* _KUTIPAN TEKS_
********************

Oleh Irwan Prayitno
Bahwa gempa dan tsunami ada serta bisa terjadi, kita
semua sudah tahu, sudah melihat dan bahkan sebagian dari kita mungkin
sudah merasakan. Namun yang pasti, tak seorang pun yang tahu kapan,
dimana dan berapa kekuatan gempa dan tsunami yang akan terjadi. Bahkan
Jepang, negara berteknologi paling maju, paling berpengalaman, paling
siaga terhadap gempa dan tsunami sekalipun, ternyata tak berdaya ketika
bencana itu datang.
Jangan ditanya peralatan canggih apa yang tak dimiliki
Jepang untuk memprediksi gempa, mereka semua punya. Para pakar juga
demikian, mereka punya ahli paling jago sedunia tentang gempa dan
tsunami. Soal dana, apalagi, Jepang memiliki dana yang tidak terbatas
untuk menyelamatkan daerah dan masyarakatnya dari bencana gempa dan
tsunami.
Namun apa yang terjadi? Peristiwa gempa dan tsunami 11
Maret 2011 lalu meluluh lantakkan satu provinsi di Jepang. Ribuan orang
meninggal dunia, ribuan rumah dan bangunan hancur tak berbentuk, tak
terhitung kerugian yang ditimbulkan. Ternyata teknologi yang canggih,
para pakar yang mumpuni serta dana berlimpah yang disediakan untuk
mengantisipasi gempa dan tsunami tak ada artinya dibandingkan kekuatan
alam.
Bagaimana dengan Indonesia atau Sumatera Barat,
khususnya? Apakah kita punya teknologi secanggih Jepang, punya pakar
yang sepiawai mereka dan punya dana sebanyak yang mereka punya? Tentu
jawabnya belum. Kita belum punya teknologi secanggih yang mereka miliki,
belum punya cukup pakar seperti mereka, apalagi punya cukup dana. Di
Indonesia hanya pulau Kalimantan saja yang diduga tidak berpotensi
terjadi gempa dan tsunami. Selebihnya dari Sabang sampai Merauke,
berpeluang terjadi bencana yang sama. Cukupkah dana kita?
Jika semua hal di atas tidak kita miliki, harus dicari
kekuatan lain, potensi lain yang kita miliki yang bisa diandalkan untuk
mengatasi, minimal mengurangi resiko bencana. Prosedur
evakuasi/penyelamatan harus dibenahi kembali.

********************

* _DATA TERSEDIA_
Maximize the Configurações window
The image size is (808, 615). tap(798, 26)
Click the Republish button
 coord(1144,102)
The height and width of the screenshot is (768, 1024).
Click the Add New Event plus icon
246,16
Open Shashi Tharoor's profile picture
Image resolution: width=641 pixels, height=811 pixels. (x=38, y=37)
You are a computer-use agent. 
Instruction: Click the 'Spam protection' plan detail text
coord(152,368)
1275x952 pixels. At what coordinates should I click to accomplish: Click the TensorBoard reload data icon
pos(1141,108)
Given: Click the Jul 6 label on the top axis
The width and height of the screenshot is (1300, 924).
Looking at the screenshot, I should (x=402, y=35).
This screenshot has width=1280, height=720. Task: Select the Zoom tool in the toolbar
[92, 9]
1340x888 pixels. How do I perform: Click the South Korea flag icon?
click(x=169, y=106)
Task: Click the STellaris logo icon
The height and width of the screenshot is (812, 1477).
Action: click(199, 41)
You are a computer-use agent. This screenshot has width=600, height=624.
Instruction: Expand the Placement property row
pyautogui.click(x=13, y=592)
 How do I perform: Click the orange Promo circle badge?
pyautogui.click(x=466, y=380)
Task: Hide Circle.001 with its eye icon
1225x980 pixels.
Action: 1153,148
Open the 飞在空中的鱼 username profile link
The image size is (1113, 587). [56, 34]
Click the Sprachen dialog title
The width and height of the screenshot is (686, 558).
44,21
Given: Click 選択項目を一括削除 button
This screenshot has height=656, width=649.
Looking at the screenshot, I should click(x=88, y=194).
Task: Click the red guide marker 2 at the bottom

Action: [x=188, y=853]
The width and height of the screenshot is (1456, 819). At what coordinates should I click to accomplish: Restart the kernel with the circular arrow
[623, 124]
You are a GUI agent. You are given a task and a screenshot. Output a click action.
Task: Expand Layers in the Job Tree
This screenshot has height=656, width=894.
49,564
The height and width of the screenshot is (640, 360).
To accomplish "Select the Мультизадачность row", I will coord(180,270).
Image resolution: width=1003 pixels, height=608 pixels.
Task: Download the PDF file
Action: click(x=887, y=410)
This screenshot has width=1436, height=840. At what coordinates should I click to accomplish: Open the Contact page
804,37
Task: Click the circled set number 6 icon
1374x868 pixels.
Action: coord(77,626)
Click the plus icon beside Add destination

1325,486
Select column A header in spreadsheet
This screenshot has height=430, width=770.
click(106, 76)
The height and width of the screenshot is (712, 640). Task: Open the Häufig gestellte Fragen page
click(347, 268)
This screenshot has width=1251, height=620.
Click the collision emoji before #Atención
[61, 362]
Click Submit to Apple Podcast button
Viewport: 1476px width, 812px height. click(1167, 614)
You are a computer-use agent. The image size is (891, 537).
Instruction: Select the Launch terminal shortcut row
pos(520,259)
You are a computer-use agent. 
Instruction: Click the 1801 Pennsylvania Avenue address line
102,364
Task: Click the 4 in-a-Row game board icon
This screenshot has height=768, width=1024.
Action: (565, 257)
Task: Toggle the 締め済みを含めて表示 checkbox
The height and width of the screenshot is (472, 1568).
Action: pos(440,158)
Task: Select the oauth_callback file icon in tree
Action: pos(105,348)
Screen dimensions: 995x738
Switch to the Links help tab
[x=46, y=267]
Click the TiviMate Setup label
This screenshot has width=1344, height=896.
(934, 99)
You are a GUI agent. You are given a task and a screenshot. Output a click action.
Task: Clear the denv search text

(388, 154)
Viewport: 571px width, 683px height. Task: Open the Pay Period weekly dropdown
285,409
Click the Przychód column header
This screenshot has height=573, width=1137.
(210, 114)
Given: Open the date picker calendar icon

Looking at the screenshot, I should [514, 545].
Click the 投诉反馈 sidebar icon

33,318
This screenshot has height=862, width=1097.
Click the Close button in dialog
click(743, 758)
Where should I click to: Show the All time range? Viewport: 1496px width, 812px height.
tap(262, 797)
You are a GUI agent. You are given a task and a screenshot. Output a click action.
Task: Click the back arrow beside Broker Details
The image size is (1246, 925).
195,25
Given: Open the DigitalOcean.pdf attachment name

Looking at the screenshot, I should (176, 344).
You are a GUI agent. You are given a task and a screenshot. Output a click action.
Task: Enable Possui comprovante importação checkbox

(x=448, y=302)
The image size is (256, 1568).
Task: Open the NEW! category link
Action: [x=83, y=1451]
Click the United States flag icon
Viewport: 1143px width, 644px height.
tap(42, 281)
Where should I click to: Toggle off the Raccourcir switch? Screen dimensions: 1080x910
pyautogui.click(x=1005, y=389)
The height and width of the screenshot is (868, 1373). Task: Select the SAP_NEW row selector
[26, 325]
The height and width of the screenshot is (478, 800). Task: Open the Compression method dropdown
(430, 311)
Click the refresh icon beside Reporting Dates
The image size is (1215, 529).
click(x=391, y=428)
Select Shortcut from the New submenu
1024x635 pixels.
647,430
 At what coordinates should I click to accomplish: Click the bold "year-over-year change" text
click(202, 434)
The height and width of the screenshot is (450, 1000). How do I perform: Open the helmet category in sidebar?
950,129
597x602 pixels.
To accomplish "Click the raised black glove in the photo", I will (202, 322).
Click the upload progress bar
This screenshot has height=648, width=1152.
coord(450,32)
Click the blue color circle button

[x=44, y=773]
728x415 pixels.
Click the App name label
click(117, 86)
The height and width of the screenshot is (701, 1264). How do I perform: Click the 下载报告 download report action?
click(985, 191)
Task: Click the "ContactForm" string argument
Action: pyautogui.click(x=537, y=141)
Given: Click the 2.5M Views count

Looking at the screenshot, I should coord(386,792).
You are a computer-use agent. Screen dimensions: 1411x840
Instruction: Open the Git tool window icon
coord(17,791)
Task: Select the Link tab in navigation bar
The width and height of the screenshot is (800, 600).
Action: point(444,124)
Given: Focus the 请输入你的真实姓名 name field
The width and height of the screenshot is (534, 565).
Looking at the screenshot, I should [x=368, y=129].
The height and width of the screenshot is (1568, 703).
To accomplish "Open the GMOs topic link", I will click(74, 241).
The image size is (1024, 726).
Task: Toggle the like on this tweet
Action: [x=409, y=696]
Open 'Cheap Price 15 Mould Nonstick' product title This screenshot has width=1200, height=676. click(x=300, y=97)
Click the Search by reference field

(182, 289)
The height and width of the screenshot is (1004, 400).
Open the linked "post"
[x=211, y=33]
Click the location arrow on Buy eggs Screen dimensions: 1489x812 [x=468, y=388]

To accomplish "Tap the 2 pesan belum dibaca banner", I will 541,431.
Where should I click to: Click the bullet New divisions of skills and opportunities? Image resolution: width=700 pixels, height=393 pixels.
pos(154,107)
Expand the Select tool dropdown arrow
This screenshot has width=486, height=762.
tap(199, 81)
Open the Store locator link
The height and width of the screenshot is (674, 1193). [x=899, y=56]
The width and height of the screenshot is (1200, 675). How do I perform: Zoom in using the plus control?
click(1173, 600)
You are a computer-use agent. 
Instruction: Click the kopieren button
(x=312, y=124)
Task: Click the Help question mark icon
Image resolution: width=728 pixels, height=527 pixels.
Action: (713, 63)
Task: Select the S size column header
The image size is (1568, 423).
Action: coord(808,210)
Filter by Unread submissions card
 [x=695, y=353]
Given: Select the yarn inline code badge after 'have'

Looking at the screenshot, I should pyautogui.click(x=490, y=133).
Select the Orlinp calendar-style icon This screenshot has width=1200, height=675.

********************

* _INSTRUKSI TUGAS_
Periksa apakah setiap pernyataan berikut sesuai dengan teks tentang gempa dan tsunami: (a) Kalimantan disebut sebagai satu-satunya pulau di Indonesia yang diduga tidak berpotensi terjadi gempa dan tsunami; (b) Jepang digambarkan memiliki dana yang terbatas untuk menghadapi bencana gempa dan tsunami; (c) gempa dan tsunami yang meluluhlantakkan satu provinsi di Jepang terjadi pada 11 Maret 2011. Jawab ya atau tidak untuk masing-masing, lalu sertakan kutipan persis dari teks yang menjadi penentunya. Baris-baris data tidak berperan dalam pengerjaan ini.

* _HASIL JAWABAN_
(a) Ya: "Di Indonesia hanya pulau Kalimantan saja yang diduga tidak berpotensi terjadi gempa dan tsunami."
(b) Tidak: "Jepang memiliki dana yang tidak terbatas untuk menyelamatkan daerah dan masyarakatnya dari bencana gempa dan tsunami."
(c) Ya: "Peristiwa gempa dan tsunami 11 Maret 2011 lalu meluluh lantakkan satu provinsi di Jepang."